Monday, July 15, 2013


Meaning: a house-guest who stays three nights or more; in times past, after the third night the host had the same legal responsibility for them as for any other member of their household.

Usefulness: 1 (I've had house-guests* almost every day this year, and they all stayed at least three nights. I wish I'd known I could have called them hoghenhines.)

Logofascination: 1 (Etymologically, it's a bastardisation of Middle English aȝen hine or oȝen hine - own servant.  There is something appealing in the notion that ancient laws held that three nights was enough to know someone. In a few word books, it has jumped from the legal responsibility for a guest - as for one of your household - to popular definitions like 'one of the family', or 'a member of one's family'.)

In the wild: Mrs Byrne lists it as agenhina, "a guest at an inn who, after having stayed for three nights, was considered one of the family". Karl Hagen does rather a good job of correcting this, although he fails to locate the source of her reference to an inn.
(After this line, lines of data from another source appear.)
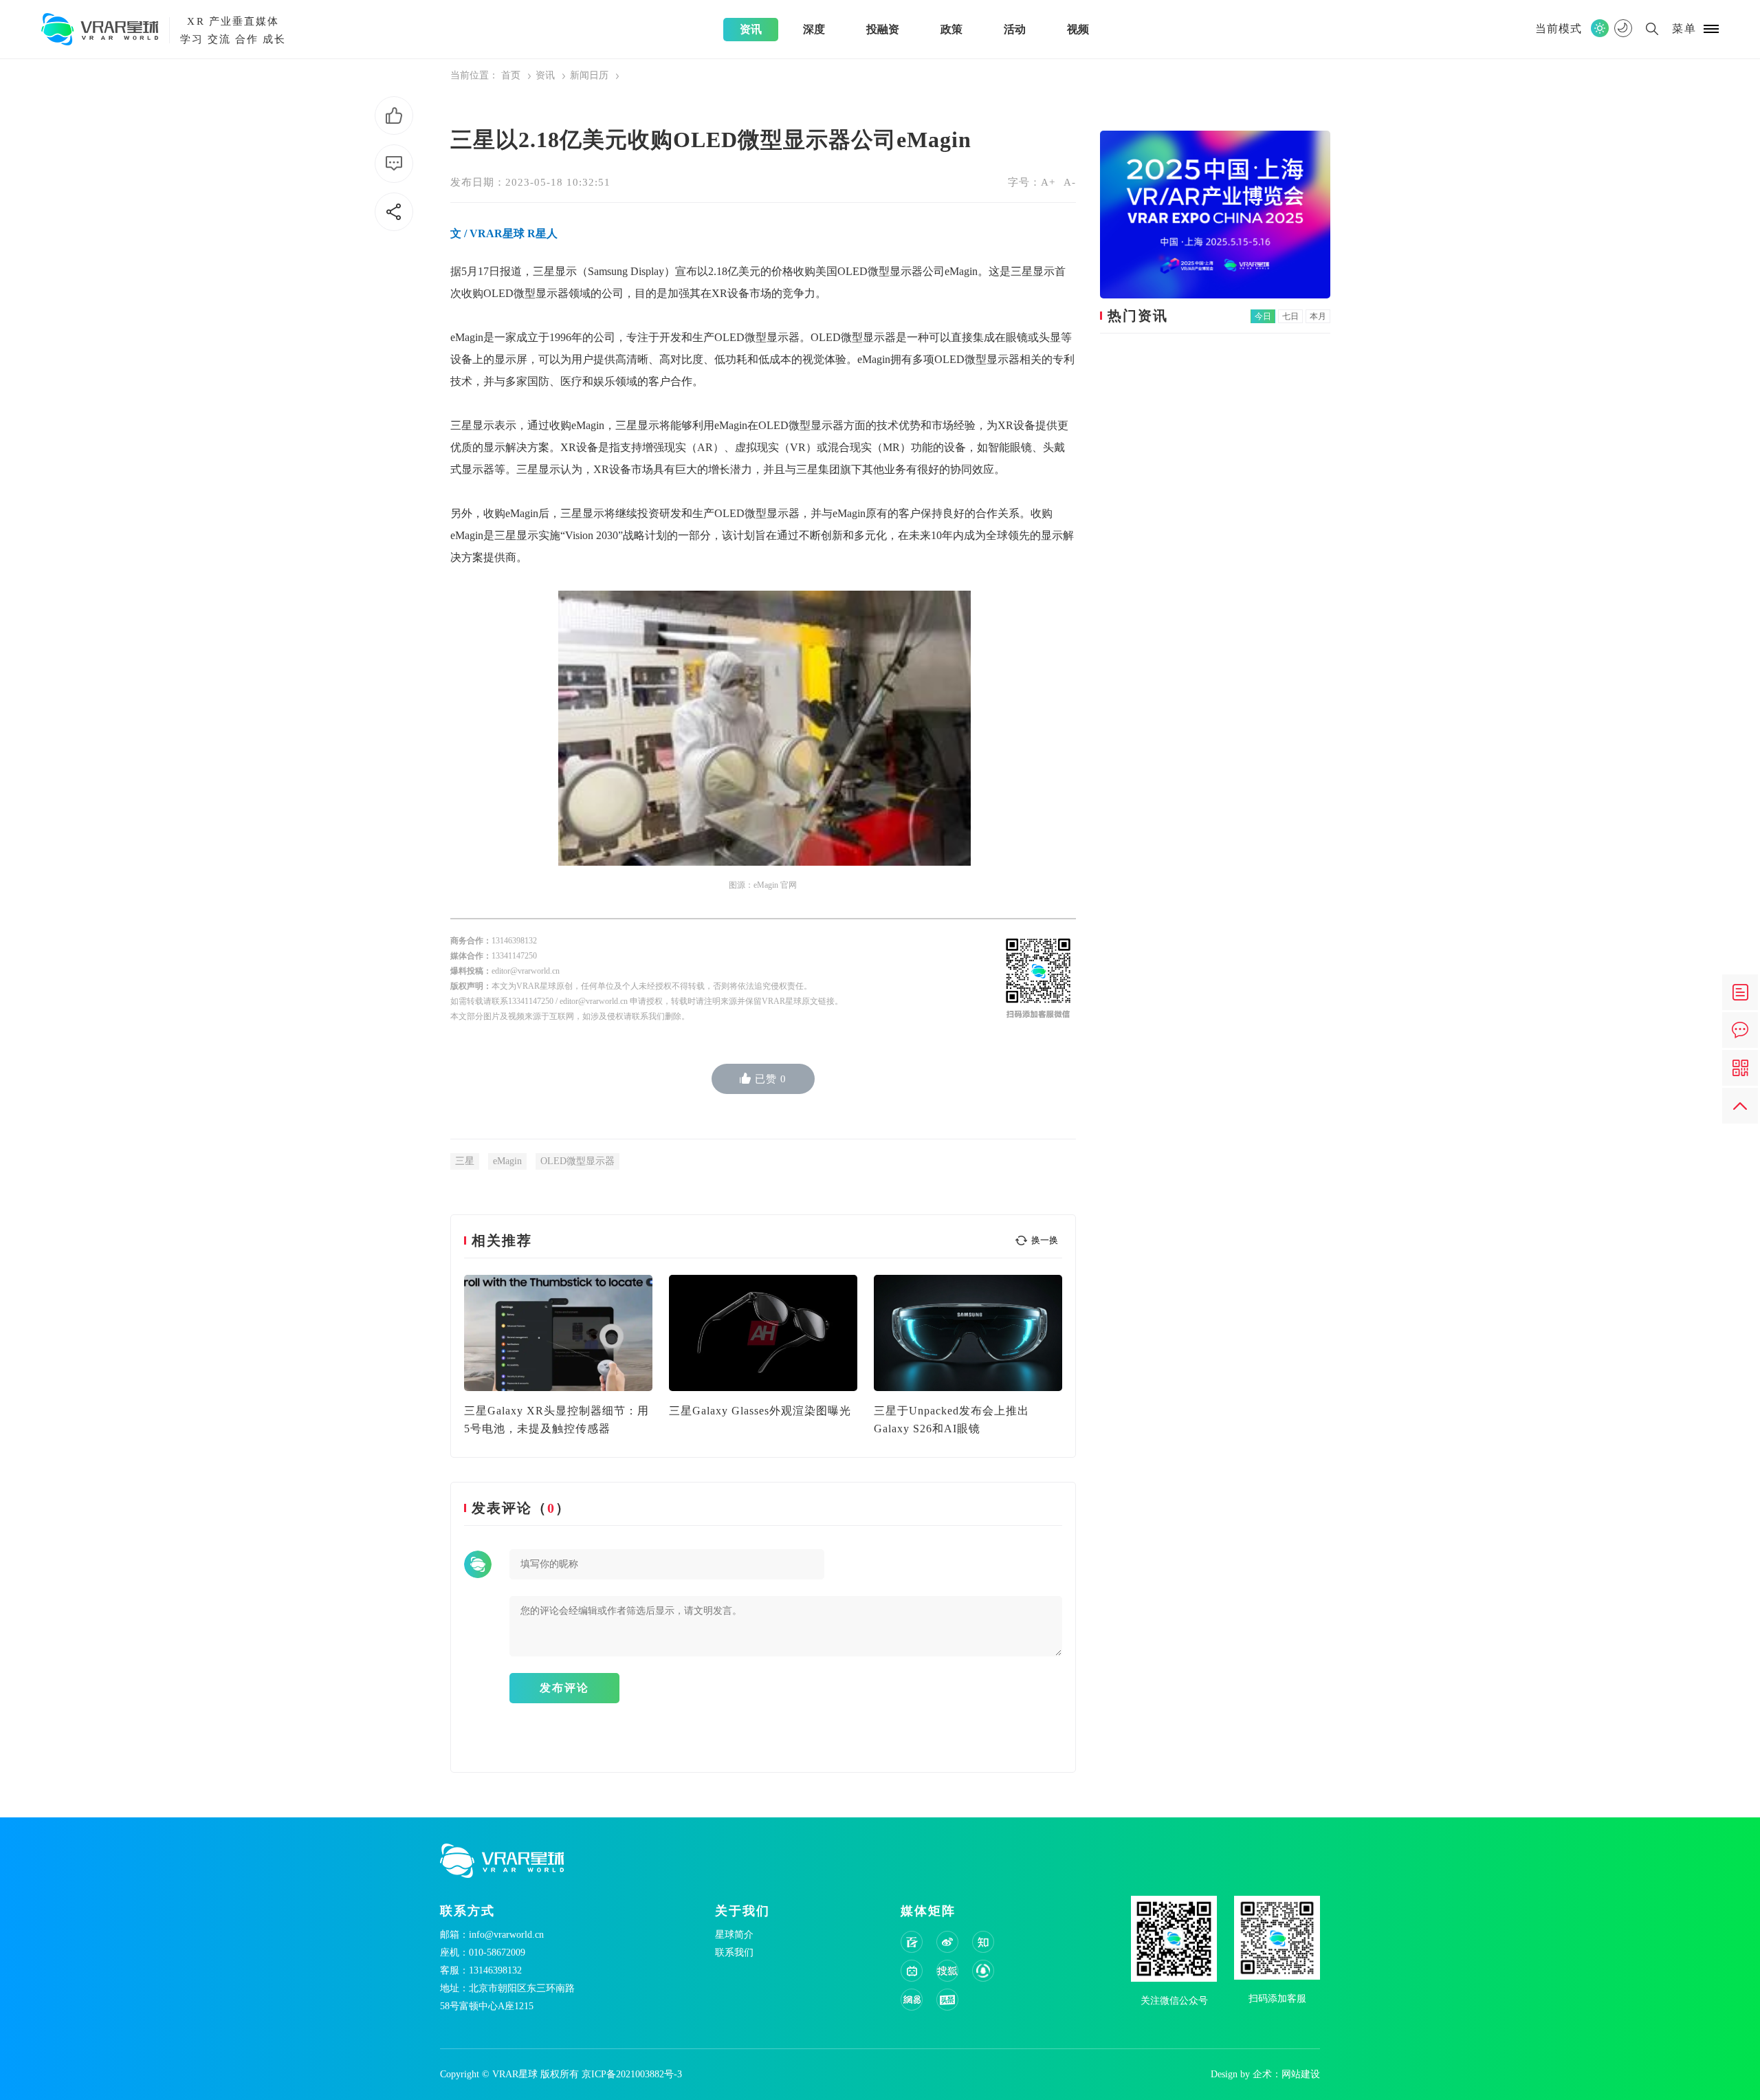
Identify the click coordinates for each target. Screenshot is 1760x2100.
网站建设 (1301, 2074)
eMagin (507, 1161)
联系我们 (734, 1952)
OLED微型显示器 (577, 1161)
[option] (558, 1356)
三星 (464, 1161)
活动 (1015, 29)
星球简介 (734, 1934)
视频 (1078, 29)
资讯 (751, 29)
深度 (814, 29)
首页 (510, 75)
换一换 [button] (1044, 1240)
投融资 (882, 29)
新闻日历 (589, 75)
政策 (951, 29)
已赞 (770, 1078)
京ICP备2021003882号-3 (632, 2074)
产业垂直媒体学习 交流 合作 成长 (233, 30)
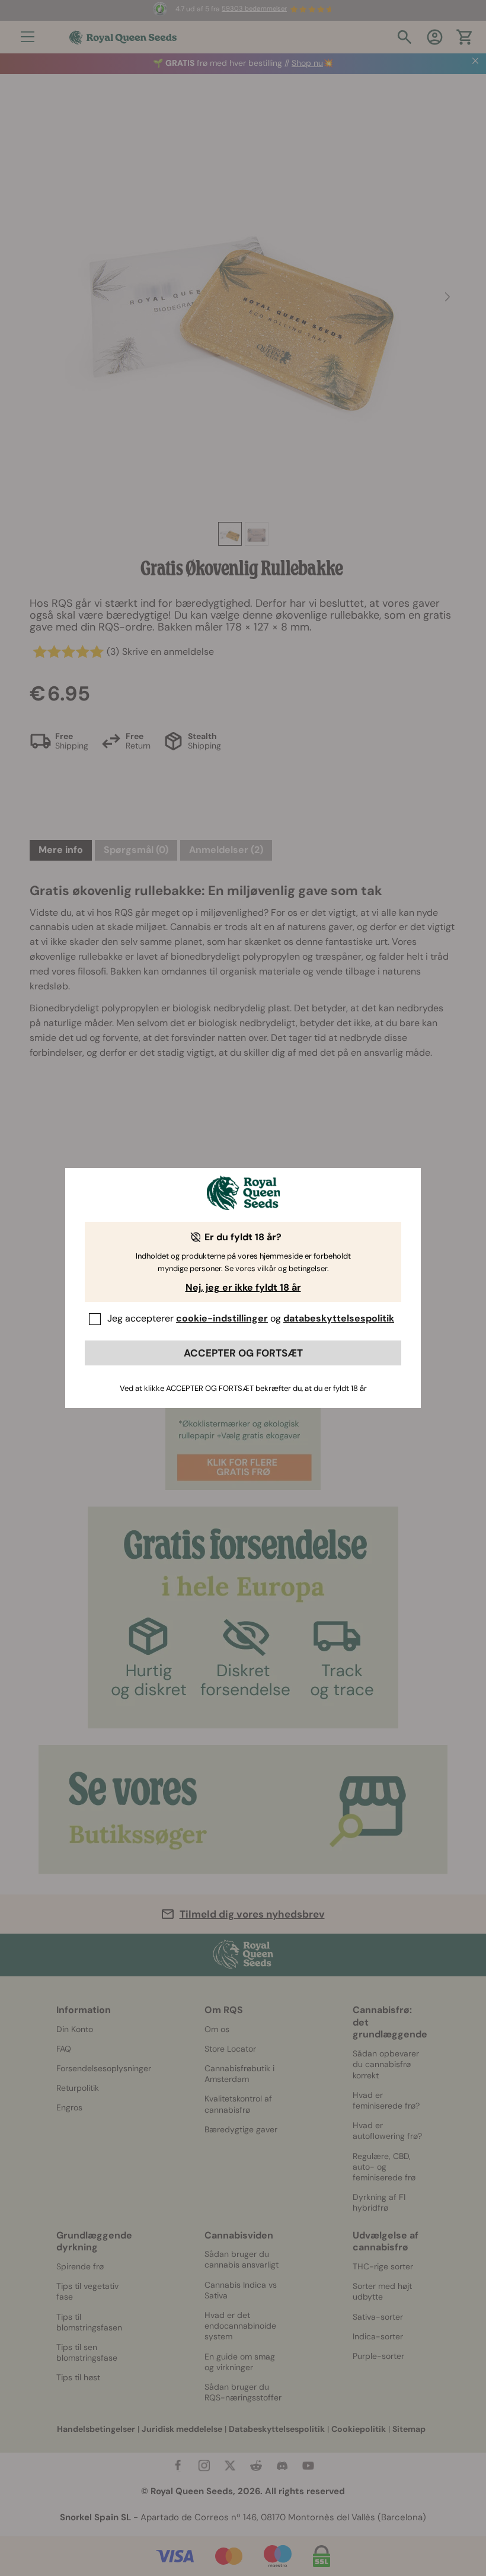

Here we turn to historymike who quotes more of the original source than the OED does; The Country Justice says that agenhina "is used in ancient Saxon Laws for him that cometh to an Inne guest-wise".  To give Mrs Byrne her due, she traced her words to original sources wherever possible, and considering she worked on her dictionary during the 1950s and 1960s while touring as a concert pianist, I think she can be forgiven. I do wonder at Eric McKean's "a member of one's family" (Weird and Wonderful Words, 2002), although it is qualified with "chiefly in legal contexts". Even the OED adds "a member of a household; a dependant" to the definition, the semi-colons suggesting additional meanings. There are no citations for these, though, and certainly none for its use to denote a member of one's family. It seems to be one of those words whose usefulness and potential for expanded meanings appeals more to lexicographers than to the populace.

Degrees: 2

Connections: hoghenhine - household

Which is used in: G&P, Book the Second (Pantagruel), How Epistemon, who had his head cut off, was finely healed by Panurge, and of the news which he brought from the devils, and of the damned people in hell.
Suddenly Epistemon began to breathe, then opened his eyes, yawned, sneezed, and afterwards let a great household fart.
Much as I'd like to attribute 'household fart' to Sir Thomas, it's Rabelais describes it as "un gros pet de ménage", ménage of course being French for household. I'm trying to come up with a way to describe a hoghenhine, three-night stayer, as a ménage a trois.

*All very lovely people; I'd hate to in any way imply a correlation between their presence and the absence of posts.